__WHAT IS BEING ASKED__:
Please reproduce the entries below exactly from the line holding "1344x896 pixels." through the last line, both included, and omit any pictures.

*** DATA EXTRACTS ***

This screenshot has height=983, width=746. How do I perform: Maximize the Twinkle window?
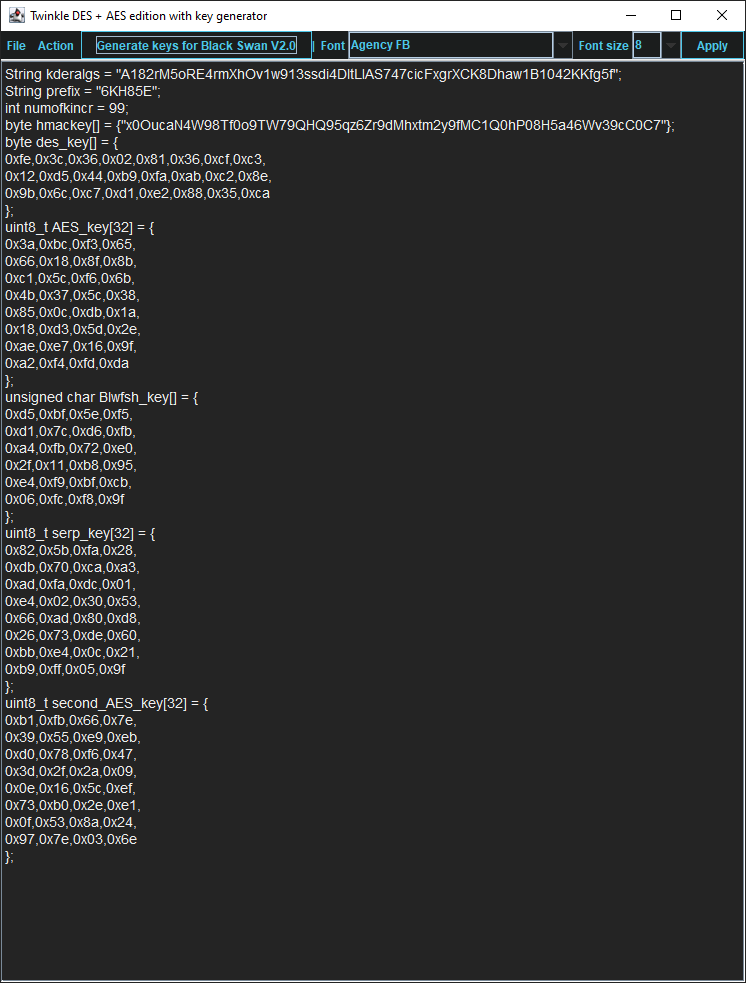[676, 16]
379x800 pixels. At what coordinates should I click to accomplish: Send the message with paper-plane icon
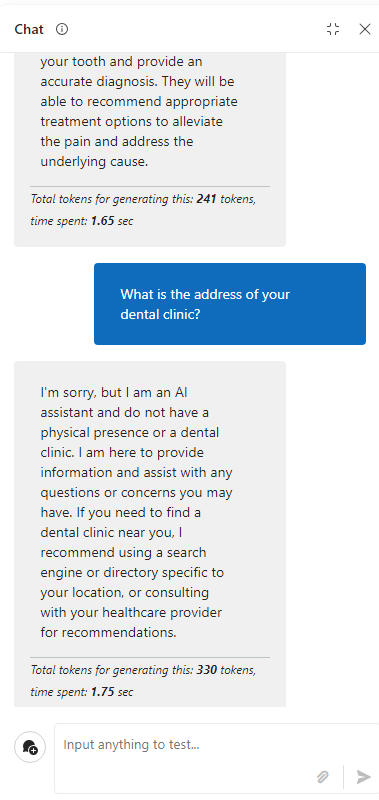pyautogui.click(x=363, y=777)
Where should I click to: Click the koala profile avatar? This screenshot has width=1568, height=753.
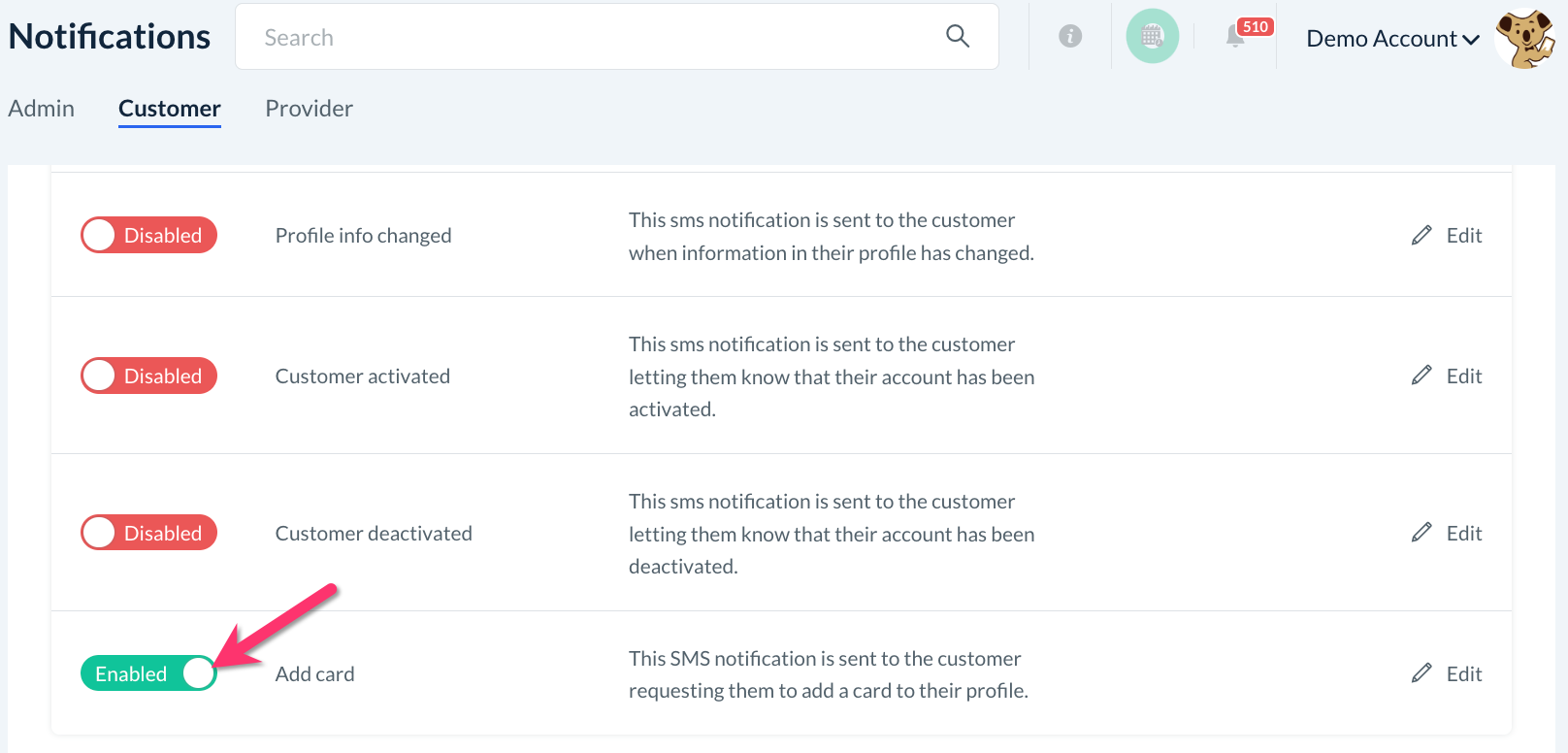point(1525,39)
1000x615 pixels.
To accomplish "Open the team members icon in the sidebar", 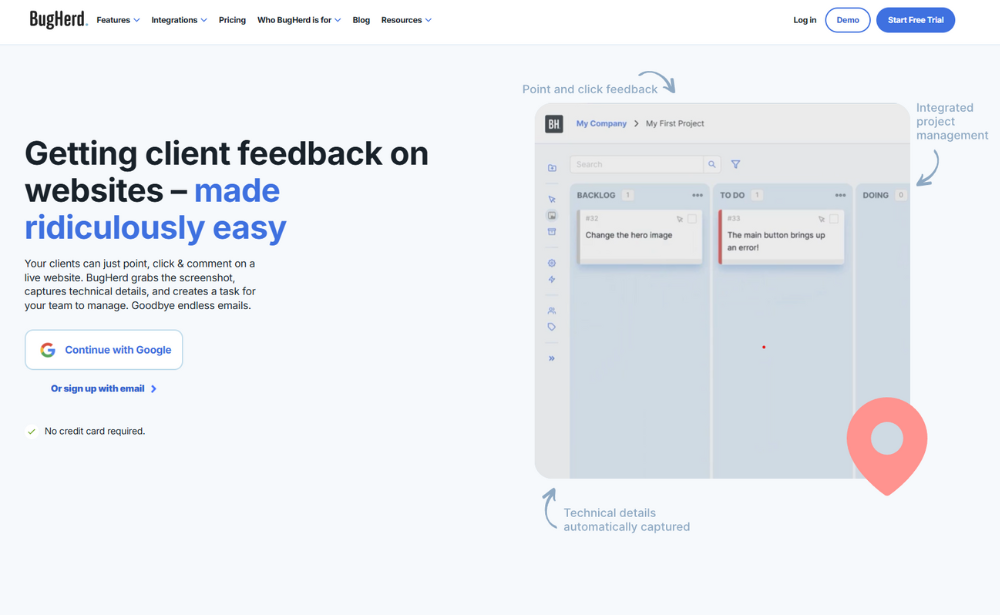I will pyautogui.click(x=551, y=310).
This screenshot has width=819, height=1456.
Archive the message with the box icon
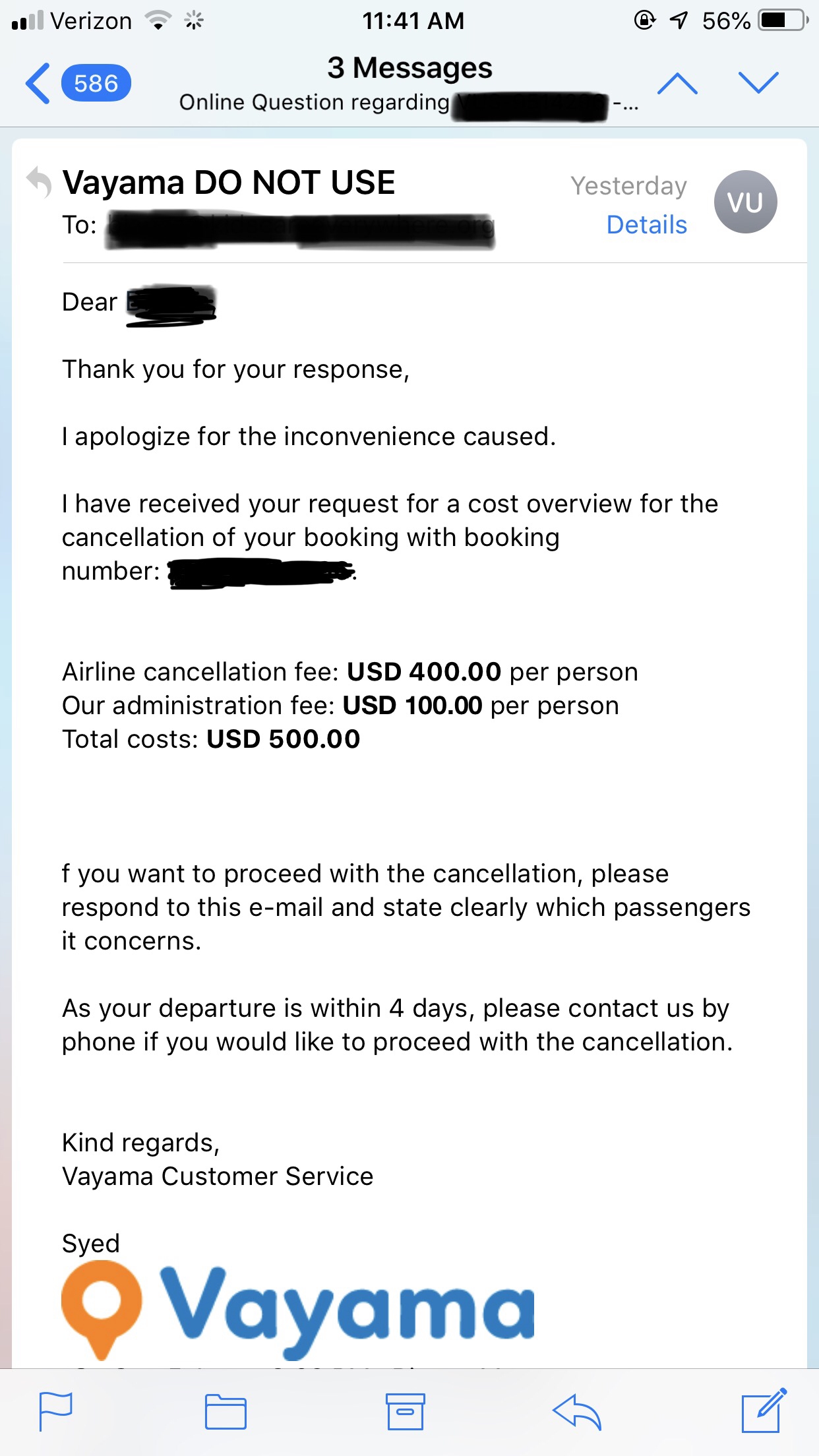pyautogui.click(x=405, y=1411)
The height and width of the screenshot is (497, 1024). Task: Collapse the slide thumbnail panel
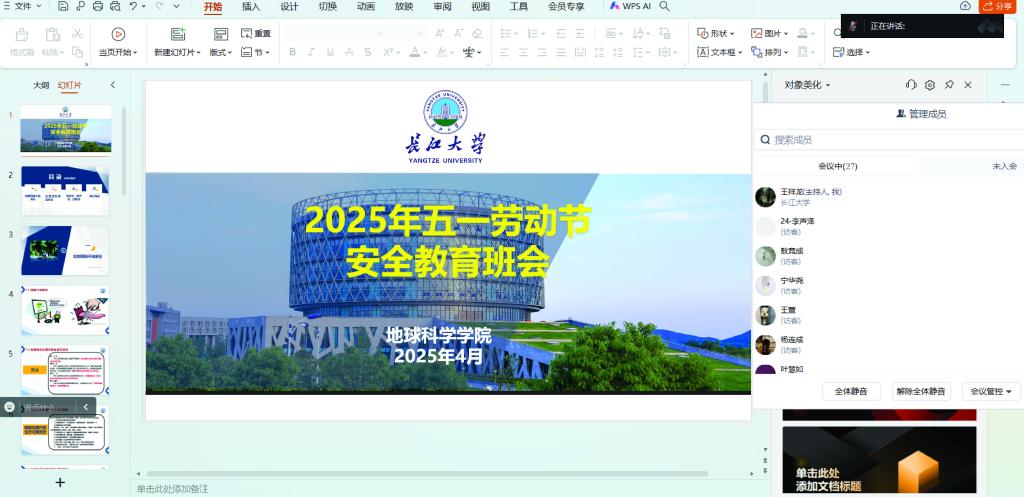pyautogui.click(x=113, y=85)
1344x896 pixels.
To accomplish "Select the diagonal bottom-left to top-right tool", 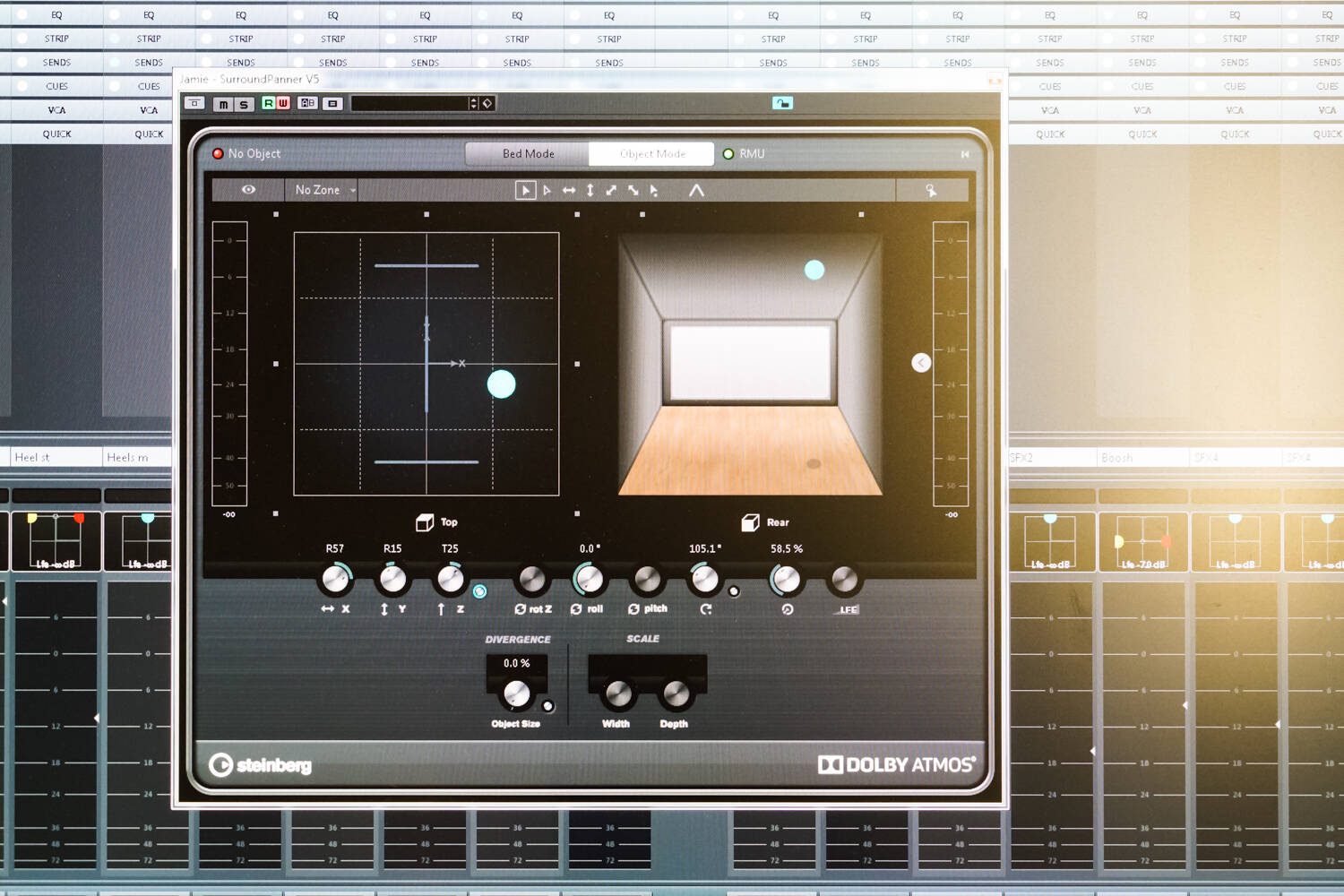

***

__COMPLETED EXERCISE__:
1344x896 pixels.
To accomplish "Select the diagonal bottom-left to top-right tool", 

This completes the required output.